Stored records:
..........
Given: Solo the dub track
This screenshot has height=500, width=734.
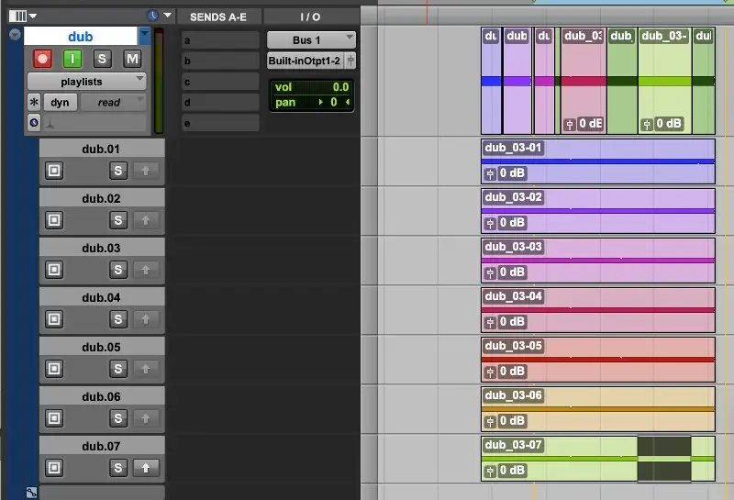Looking at the screenshot, I should pos(103,59).
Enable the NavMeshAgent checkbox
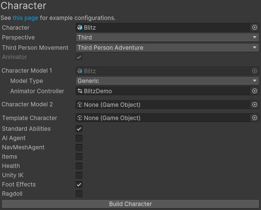Image resolution: width=261 pixels, height=210 pixels. click(x=79, y=147)
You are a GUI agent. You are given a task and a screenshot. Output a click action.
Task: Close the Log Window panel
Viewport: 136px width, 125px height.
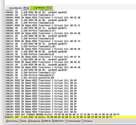pos(51,8)
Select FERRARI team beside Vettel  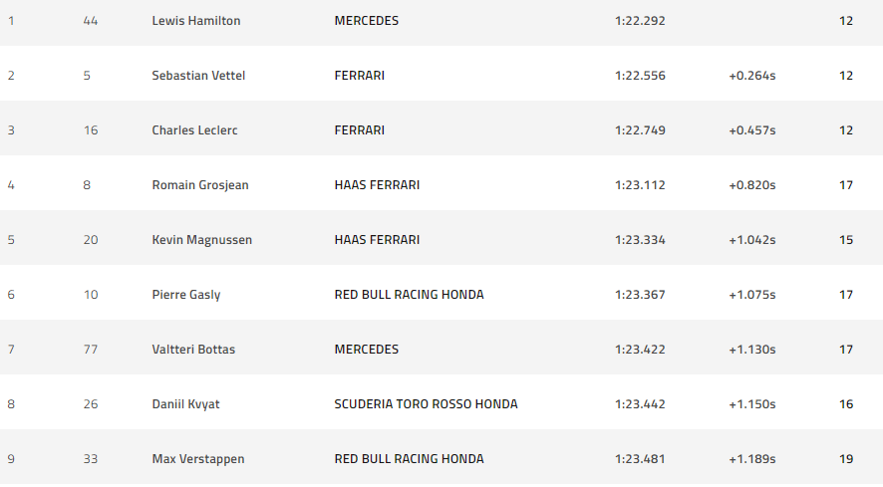[359, 76]
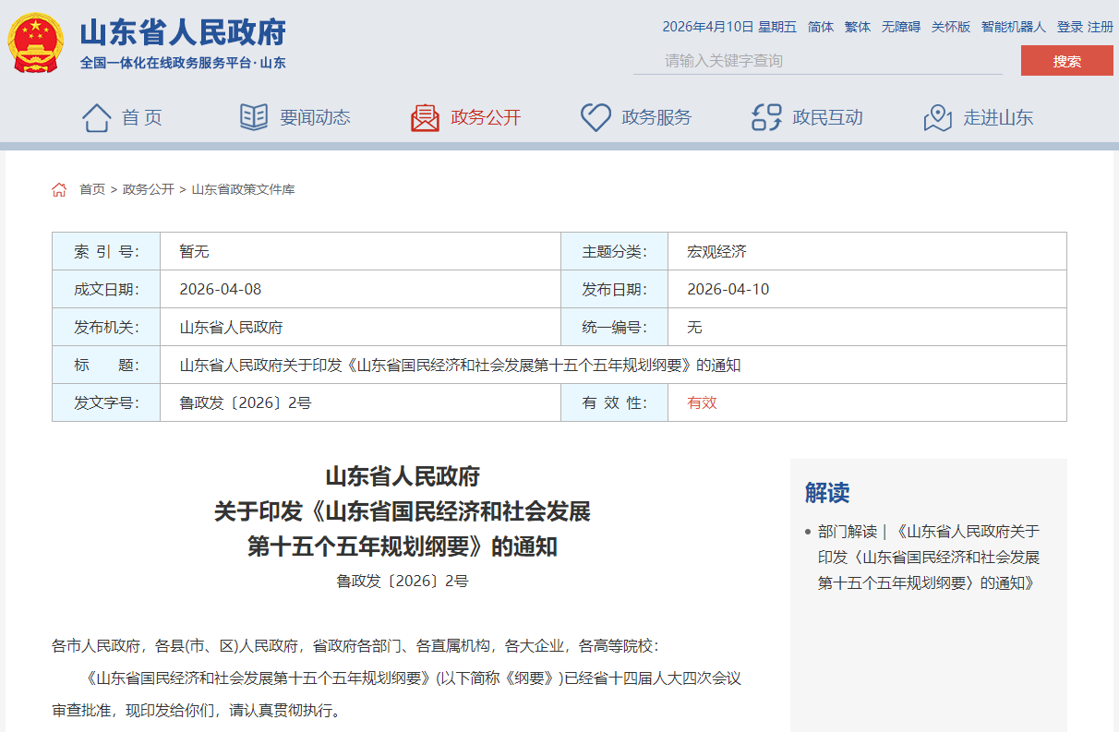The width and height of the screenshot is (1119, 732).
Task: Open the 智能机器人 assistant link
Action: (x=1013, y=27)
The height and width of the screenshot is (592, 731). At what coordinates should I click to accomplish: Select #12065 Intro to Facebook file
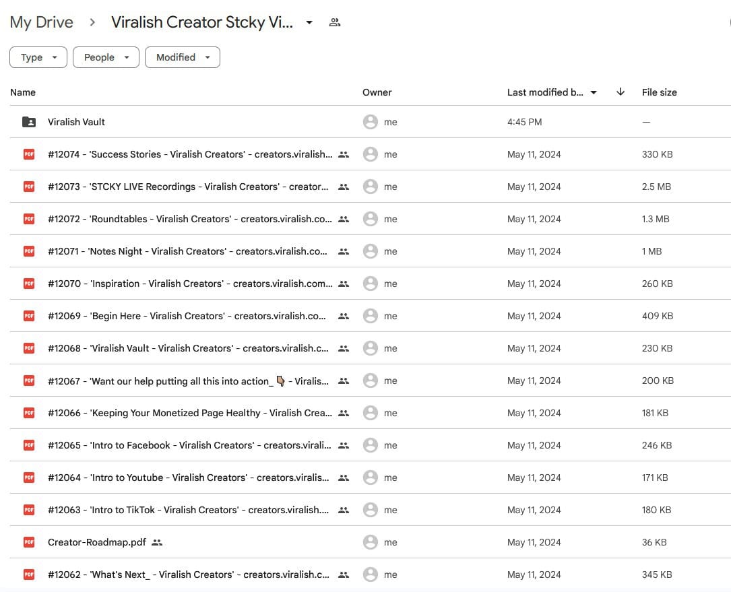pyautogui.click(x=189, y=445)
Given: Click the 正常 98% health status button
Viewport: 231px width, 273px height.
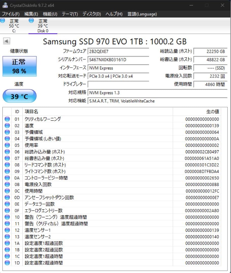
..........
» **What you will do**
Take the line that holds "Given: Click the 正常 98% health status button" as the start and the last line of the data as the end. Copy only those lines exactly, both ends included, except the pictures.

» **Result of this task**
Given: Click the 正常 98% health status button
Viewport: 231px width, 273px height.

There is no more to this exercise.